▶ What is needed: Which lines run from the line containing "Click the red Resize button" through the end of the records below? Reproduce them exactly, and nothing else.

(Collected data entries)
• • • • • • •

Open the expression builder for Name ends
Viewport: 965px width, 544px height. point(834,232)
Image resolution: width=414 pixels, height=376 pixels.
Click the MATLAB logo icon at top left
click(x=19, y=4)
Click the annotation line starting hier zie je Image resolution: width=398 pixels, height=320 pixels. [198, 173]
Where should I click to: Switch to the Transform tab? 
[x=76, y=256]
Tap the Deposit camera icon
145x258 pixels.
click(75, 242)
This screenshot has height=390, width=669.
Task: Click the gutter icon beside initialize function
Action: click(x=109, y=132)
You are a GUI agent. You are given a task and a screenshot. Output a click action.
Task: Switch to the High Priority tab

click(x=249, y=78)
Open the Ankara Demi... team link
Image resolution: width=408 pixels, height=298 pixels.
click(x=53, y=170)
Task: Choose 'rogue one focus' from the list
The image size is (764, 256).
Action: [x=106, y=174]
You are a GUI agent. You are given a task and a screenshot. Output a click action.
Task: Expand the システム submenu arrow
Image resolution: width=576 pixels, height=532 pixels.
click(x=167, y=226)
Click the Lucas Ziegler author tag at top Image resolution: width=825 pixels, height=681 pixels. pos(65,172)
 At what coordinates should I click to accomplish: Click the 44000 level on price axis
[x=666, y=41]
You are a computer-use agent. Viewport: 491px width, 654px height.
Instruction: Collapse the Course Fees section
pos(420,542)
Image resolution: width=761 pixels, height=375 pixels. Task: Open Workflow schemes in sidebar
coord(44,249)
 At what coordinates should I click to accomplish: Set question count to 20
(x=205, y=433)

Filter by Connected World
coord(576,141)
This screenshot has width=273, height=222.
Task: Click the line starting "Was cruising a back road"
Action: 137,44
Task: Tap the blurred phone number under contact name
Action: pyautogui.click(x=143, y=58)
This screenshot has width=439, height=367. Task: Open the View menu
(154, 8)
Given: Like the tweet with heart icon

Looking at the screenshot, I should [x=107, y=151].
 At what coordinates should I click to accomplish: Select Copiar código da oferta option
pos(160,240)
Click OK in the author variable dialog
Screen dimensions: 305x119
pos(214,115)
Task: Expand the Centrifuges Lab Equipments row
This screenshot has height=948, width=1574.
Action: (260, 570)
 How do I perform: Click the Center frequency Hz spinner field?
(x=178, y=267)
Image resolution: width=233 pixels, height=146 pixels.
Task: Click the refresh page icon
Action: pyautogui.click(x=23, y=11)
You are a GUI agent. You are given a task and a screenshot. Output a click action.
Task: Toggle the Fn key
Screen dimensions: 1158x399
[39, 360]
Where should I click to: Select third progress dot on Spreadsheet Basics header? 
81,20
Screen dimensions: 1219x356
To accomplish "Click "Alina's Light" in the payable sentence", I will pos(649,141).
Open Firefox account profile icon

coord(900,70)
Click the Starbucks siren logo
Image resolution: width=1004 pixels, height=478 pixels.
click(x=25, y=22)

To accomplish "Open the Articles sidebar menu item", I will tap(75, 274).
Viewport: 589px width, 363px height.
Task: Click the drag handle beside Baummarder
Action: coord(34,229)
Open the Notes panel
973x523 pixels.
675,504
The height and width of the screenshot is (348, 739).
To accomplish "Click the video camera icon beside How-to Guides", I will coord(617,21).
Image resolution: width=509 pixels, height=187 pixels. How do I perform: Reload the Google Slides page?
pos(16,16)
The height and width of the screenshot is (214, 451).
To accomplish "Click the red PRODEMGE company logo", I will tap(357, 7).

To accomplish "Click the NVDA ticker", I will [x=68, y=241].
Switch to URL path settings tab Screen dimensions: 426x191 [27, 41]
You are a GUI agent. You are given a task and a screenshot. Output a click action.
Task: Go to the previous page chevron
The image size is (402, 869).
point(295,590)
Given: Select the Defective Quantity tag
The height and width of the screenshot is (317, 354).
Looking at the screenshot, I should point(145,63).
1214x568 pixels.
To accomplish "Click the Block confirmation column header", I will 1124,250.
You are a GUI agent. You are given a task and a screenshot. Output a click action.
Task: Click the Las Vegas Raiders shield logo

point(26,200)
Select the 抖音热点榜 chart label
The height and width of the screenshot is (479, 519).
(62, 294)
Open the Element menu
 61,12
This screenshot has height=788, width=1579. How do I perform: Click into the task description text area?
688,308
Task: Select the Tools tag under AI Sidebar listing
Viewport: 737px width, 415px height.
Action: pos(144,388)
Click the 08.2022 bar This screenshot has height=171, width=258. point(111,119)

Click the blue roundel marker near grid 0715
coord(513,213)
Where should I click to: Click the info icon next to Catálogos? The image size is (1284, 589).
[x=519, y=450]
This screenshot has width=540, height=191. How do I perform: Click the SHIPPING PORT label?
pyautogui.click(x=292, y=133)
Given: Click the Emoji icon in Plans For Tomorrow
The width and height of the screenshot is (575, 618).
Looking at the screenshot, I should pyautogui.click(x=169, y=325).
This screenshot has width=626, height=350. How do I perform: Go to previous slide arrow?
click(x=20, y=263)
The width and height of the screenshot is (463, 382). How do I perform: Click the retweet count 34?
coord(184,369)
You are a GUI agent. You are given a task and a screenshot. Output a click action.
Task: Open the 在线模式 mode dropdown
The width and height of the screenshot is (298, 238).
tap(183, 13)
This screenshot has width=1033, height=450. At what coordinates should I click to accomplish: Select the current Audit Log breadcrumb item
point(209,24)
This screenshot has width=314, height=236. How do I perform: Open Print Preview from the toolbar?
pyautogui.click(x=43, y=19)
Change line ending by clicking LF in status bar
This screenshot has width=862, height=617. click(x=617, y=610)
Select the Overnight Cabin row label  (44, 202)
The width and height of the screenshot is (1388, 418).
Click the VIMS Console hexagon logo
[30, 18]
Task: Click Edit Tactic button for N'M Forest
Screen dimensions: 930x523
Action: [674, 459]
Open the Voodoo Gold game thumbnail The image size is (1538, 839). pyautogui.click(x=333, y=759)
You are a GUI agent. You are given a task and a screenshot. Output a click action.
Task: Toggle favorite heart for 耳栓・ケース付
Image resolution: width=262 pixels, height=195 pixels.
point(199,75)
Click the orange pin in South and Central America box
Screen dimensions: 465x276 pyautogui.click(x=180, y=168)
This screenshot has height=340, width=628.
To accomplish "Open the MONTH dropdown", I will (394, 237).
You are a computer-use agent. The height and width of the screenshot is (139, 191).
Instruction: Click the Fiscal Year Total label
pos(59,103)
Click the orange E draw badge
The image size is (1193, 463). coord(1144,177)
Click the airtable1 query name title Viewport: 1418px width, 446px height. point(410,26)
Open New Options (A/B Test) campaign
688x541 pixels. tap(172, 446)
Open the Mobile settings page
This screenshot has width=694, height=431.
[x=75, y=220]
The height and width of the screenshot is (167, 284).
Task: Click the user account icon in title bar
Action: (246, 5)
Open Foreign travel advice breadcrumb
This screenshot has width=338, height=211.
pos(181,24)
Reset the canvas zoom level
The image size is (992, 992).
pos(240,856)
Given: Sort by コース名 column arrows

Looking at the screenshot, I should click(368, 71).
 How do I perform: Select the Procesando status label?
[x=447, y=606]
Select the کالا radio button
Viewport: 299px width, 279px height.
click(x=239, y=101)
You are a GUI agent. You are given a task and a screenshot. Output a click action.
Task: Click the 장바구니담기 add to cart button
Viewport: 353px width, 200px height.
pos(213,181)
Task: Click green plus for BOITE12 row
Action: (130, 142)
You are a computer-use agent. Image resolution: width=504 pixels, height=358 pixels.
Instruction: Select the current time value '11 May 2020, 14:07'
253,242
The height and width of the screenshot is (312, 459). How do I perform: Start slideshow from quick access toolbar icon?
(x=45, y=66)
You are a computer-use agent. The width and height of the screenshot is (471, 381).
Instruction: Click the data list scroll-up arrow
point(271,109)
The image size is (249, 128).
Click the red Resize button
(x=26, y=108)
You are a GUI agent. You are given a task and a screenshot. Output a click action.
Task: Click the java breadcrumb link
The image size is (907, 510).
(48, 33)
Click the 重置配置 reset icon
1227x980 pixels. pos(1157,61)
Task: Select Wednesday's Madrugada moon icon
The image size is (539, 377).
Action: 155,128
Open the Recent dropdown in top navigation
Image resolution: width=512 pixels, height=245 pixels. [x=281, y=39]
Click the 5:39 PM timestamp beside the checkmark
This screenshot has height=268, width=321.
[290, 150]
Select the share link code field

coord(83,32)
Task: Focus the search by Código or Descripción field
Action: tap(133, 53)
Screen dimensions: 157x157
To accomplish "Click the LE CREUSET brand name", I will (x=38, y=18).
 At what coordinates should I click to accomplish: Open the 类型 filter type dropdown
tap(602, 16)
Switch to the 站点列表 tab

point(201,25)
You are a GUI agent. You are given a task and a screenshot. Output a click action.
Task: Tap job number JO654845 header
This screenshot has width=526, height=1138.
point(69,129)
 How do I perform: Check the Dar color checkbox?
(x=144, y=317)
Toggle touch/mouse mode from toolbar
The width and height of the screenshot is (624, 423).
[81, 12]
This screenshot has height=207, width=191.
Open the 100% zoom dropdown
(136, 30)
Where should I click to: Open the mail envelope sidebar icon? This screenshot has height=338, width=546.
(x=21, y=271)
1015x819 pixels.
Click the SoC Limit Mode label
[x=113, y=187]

• • • • • • •

▶ Answer:
Click the red Resize button
(x=26, y=108)
You are a GUI agent. You are given a task and a screenshot. Output a click action.
Task: Click the java breadcrumb link
The image size is (907, 510).
(48, 33)
Click the 重置配置 reset icon
1227x980 pixels. pos(1157,61)
Task: Select Wednesday's Madrugada moon icon
The image size is (539, 377).
Action: 155,128
Open the Recent dropdown in top navigation
Image resolution: width=512 pixels, height=245 pixels. [x=281, y=39]
Click the 5:39 PM timestamp beside the checkmark
This screenshot has height=268, width=321.
[290, 150]
Select the share link code field

coord(83,32)
Task: Focus the search by Código or Descripción field
Action: tap(133, 53)
Screen dimensions: 157x157
To accomplish "Click the LE CREUSET brand name", I will (x=38, y=18).
 At what coordinates should I click to accomplish: Open the 类型 filter type dropdown
tap(602, 16)
Switch to the 站点列表 tab

point(201,25)
You are a GUI agent. You are given a task and a screenshot. Output a click action.
Task: Tap job number JO654845 header
This screenshot has width=526, height=1138.
point(69,129)
 How do I perform: Check the Dar color checkbox?
(x=144, y=317)
Toggle touch/mouse mode from toolbar
The width and height of the screenshot is (624, 423).
[81, 12]
This screenshot has height=207, width=191.
Open the 100% zoom dropdown
(136, 30)
Where should I click to: Open the mail envelope sidebar icon? This screenshot has height=338, width=546.
(x=21, y=271)
1015x819 pixels.
Click the SoC Limit Mode label
[x=113, y=187]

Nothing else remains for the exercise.